DIE WEISSE ROSE (1982) kann als ultimativer Spielfilm über den Widerstand im Nationalsozialismus gelten: Historisch sorgfältig rekonstruiert wird hier die Geschichte einiger Münchner Studenten erzählt, die während des 2. Weltkrieges zum Widerstand gegen das regime aufrufen. Interessant ist, dass der Film hier äußerst plausibel deren Motivation zum 'Widerstand von Innen' nachvollziehbar macht. Der Film wird in einer vom Regisseur eingeleiteten Version präsentiert, die technisch den Umständen entsprechend gelungen ist. Bildformat und Monoton wurden bewahrt. Interessant ist vor allem ein langes Interview mit dem Regisseur, in dem er sich über die Recherche äußert sowie den Rechtsstreit erklärt, den der Abspann des Films auslöste: Dort wird besagt, dass die Todesurteile gegen die jugendlichen Widerständler noch heute rechtskräftig seien, da der "Volksgerichtshof" der Nazis als ordentliches Gericht anerkannt war. Erst 1985 wurde ihm dieser Status aberkannt. DIE WEISSE ROSE ist vermutlich einer wichtigsten Spielfilme über deutsche Vergangenheit und kann hier für ein jüngeren Publikum umfassend erschlossen werden.

DAS SCHRECKLICHE MÄDCHEN (1990), ebenfalls mit Lena Stolze in der Titelrolle, schlägt einen deutlich satirischen Ton an. Hier gerät eine Schülerin mit der Verwaltung einer bayrischen Stadt in Konflikt, als sie deren nationalsozialistische Vergangenheit erforschen will. Der kabaretthafte Stil des Films wird nicht bei jedem auf Verständnis stoßen und kam bereits bei der Premiere im Ausland besser an als in Deutschland. Dabei ist das Thema durchaus faszinierend: Eine Schülerin bzw. Studentin gegen eine verfahrene Kommunalpolitik, der Kampf gegen die Verdrängung der Vergangenheit... Verhoevens begleitender Dokumentarfilm DAS MÄDCHEN UND DIE STADT interviewt die realen Beteiligten und bleibt in mancherlei Hinsicht die effektivere Aufarbeitung des Themas.

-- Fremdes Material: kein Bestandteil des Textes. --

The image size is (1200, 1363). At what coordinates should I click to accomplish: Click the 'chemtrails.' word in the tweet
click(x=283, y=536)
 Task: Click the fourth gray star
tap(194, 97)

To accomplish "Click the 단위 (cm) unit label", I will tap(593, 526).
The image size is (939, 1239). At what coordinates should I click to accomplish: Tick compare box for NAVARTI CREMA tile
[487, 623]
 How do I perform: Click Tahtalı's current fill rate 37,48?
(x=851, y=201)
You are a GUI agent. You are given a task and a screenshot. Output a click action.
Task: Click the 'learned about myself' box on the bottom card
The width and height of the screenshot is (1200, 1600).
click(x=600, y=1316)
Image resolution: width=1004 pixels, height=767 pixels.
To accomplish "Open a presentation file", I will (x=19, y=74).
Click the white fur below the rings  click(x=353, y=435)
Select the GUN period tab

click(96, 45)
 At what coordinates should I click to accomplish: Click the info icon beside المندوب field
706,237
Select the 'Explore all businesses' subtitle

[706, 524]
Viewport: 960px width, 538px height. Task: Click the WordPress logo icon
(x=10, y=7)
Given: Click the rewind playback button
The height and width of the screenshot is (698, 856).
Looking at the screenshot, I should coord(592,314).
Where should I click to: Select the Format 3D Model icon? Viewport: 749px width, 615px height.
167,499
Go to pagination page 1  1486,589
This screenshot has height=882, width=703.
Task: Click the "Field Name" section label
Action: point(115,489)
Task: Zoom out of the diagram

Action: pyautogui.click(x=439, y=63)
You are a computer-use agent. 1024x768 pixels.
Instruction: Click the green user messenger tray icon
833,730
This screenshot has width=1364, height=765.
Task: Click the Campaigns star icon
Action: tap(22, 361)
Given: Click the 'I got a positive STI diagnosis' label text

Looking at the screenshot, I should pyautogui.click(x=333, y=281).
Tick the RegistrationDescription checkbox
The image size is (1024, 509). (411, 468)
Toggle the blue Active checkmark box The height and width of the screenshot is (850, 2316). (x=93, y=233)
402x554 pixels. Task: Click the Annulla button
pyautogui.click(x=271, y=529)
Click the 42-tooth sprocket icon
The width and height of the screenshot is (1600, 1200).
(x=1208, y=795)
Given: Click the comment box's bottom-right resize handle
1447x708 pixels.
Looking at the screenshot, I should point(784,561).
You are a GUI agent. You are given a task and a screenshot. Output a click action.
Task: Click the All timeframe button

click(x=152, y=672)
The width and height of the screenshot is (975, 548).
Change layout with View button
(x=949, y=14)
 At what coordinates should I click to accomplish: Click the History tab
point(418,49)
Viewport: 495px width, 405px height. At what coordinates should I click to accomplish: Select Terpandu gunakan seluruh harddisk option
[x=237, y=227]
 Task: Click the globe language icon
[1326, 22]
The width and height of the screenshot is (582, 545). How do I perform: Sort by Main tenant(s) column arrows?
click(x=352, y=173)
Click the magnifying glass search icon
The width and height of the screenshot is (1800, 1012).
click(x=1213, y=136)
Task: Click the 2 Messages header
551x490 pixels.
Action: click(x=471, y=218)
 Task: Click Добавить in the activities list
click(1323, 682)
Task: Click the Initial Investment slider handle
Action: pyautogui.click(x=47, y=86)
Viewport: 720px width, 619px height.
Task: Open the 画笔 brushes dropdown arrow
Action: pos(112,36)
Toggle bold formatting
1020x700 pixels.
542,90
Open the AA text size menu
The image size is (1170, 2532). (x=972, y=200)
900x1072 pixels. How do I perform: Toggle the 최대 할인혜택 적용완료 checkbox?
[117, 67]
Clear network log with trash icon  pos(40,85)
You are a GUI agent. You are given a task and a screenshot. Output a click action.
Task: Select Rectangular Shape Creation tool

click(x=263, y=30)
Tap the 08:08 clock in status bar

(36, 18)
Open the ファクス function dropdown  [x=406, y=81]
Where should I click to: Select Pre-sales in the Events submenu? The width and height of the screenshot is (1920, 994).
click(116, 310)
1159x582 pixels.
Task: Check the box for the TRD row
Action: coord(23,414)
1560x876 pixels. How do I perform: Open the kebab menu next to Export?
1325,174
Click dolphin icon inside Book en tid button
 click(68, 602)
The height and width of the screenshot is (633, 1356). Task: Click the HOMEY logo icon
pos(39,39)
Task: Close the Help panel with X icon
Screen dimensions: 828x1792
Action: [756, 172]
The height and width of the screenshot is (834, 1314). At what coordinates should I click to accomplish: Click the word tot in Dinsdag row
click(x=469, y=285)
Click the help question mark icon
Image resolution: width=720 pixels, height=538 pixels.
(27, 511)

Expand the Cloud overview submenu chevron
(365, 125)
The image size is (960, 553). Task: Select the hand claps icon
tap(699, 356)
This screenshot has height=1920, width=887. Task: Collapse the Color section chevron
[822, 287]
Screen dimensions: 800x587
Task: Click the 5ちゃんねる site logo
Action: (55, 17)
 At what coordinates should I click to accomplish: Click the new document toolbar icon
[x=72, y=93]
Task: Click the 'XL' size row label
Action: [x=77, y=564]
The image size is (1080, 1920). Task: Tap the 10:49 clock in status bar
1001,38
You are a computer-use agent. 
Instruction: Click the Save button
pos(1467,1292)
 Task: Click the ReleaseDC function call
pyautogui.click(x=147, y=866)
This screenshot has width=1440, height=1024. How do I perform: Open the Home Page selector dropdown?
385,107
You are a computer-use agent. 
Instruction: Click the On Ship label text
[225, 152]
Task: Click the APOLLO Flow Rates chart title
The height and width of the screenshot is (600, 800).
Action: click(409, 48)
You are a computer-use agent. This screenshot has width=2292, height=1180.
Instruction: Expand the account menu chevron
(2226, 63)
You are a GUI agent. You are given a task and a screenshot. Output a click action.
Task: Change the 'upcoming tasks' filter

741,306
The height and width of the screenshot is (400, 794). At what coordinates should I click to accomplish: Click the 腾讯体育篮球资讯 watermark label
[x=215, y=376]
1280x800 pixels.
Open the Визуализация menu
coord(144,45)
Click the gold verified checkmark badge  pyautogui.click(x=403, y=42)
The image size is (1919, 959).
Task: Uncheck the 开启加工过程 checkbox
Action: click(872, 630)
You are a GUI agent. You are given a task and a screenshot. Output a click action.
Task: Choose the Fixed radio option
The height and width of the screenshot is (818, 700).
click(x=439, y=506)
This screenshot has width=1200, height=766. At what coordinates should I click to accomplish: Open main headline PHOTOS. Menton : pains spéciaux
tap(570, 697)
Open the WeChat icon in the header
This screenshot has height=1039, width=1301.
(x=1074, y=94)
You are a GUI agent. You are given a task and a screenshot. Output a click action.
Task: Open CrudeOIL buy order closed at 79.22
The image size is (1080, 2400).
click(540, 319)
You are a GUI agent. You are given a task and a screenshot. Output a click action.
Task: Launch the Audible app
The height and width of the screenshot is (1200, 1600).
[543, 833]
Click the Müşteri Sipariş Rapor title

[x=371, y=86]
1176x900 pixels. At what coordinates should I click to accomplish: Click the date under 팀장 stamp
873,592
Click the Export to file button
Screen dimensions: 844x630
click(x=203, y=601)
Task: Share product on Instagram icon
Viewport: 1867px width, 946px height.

Etwas zwiespältig - wenn auch ebenso sorgfältig editiert - ist die DVD mit MUTTERS COURAGE (1995), einem ironischen Historienspiel über die Mutter des Schriftstellers George Tabori, die durch die persönliche Zuwendung eines SS-Mannes (Ulrich Tukur) der Deportation entfliehen kann. Hier arbeitet Verhoeven zwar wieder mit dem kinotypischen Breitwandformat und sorgfältig rekonstruierter Ausstattung, die Kommentare des realen Tabori, der die Szenereie gelegentlich betritt, brechen jedoch die Illusion und bekräftigen den brechtschen Gestus von Verhoevens Regie. Da es sich um den aktuellsten Film der Trilogie handelt, ist die Fülle an Bonusmaterial reicher als bei den anderen DVDs: ein Making Of, lange Interviews, ein Film über Tabori, ein Kurzfilme mit Tabori sowie gekürzte Szenen werden geboten. In der Einführung der Deleted Scenes erklärt Verhoeven, dass er einige Szenen nach der Premiere gekürzt hatte, die vom Publikum offenbar mißverstanden wurden, darunter die sexuelle Belästigung der Hauptdarstellerin im Zug. Sowohl Verhoeven als auch Tabori waren nicht glücklich mit diesen Zensurschnitten - dennoch wurden die Szenen nicht ins Gesamtwerk re-integriert, sondern liegen nur noch als Fernseh-Vollbildabtastung vor. So kann man den Film selbst leider nur in seiner Kinoversion bewundern. Dass es sich hier dennoch um einen der originellsten Spielfilme zum Thema handelt, ist unumstritten.

Die vierte DVD der Box enthält einen unterhaltsamen 75-minütigen Dokumentarfilm über die verflochtenen Karrieren der Verhoeven-Familie sowie - und das ist bemerkenswert -, den Dokumentarfilm DIE KLEINE SCHWESTER (2001) über die noch lebende Schwester des Weiße-Rose-Mitgliedes Willi Graf, die dessen Andenken am Leben hält und zahlreiche interessante Fakten zum Thema beisteuert. Dieser spannende Interviewfilm wäre auch als Bonusmaterial zur ersten DVD geeignet.

Neben der Werner-Herzog-Edition macht sich Kinowelt also auch mit dieser stilvoll-schlicht gestalteten DVD-Box um die Pflege des deutschen Kinos verdient. Diese Ausgabe ist mit allem umfassenden Zusatzmaterial für alle historisch interessierten Zuschauer unentbehrlich. Zahlreiches Material darin eignet sich auch für den Einsatz in Schule und Universität.